### [EXERCISE REQUIREMENTS]
Scan the following data for lines with "dimensions" and state how many there are, as a number only.

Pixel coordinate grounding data
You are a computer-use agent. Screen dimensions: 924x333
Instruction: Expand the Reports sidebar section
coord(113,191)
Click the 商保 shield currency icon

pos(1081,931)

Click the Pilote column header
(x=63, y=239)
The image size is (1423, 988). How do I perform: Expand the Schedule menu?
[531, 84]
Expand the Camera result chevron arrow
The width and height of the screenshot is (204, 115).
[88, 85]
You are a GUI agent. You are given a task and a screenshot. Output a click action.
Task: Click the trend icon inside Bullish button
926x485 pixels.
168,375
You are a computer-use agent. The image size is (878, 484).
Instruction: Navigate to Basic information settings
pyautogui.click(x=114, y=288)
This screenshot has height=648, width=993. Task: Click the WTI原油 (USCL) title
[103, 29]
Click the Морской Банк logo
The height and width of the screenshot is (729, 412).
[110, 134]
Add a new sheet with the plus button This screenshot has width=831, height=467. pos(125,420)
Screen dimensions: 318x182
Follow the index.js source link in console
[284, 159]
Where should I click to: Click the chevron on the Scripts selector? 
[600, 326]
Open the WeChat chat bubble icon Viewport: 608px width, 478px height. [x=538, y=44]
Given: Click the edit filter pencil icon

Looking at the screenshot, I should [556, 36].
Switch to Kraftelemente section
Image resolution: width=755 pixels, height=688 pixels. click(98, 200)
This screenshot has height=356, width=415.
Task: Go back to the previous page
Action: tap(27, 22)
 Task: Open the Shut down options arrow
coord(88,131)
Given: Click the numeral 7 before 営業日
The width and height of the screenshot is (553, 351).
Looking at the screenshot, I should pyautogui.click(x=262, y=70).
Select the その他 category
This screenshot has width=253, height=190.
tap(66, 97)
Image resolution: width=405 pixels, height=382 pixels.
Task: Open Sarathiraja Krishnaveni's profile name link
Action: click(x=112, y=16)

### [ANSWER FOR THIS EXERCISE]
2